--- WORK INSTRUCTIONS ---
Scan the material for the word "computer" and return every matching line.

====== RECORDS TO PROCESS ======

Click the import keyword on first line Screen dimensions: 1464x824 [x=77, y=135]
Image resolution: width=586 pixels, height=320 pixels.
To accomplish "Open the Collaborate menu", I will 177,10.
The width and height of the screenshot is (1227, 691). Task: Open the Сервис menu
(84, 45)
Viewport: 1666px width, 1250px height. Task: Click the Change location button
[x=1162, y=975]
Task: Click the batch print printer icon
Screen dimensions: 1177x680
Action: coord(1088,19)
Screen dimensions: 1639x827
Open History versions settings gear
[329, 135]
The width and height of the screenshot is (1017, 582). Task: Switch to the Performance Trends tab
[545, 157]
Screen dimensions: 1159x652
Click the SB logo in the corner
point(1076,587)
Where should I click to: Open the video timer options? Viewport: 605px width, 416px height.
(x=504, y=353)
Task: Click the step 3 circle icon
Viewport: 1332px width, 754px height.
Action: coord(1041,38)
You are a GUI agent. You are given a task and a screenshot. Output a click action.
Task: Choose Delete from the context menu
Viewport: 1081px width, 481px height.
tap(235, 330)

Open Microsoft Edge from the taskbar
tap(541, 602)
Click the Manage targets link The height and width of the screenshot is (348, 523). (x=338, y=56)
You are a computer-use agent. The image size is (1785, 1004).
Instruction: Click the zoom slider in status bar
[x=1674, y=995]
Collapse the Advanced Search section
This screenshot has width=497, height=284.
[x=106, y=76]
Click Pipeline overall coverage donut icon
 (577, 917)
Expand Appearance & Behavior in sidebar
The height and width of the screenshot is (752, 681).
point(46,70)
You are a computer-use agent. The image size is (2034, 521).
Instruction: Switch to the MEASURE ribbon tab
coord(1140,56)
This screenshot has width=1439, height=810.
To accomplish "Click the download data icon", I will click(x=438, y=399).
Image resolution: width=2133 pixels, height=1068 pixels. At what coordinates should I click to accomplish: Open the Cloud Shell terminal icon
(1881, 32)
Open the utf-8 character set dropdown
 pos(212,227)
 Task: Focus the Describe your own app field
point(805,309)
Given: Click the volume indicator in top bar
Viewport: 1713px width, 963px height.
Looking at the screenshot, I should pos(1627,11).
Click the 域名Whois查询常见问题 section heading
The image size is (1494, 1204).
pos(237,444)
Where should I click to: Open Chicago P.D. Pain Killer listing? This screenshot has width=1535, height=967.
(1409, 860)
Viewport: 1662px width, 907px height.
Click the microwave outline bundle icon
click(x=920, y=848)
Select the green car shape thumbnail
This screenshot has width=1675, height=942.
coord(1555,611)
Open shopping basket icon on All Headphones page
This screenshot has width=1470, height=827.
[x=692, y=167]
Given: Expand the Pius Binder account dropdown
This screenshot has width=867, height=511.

======

--- ANSWER SECTION ---
You are a computer-use agent. The image size is (1785, 1004).
You are a computer-use agent. The image size is (2034, 521).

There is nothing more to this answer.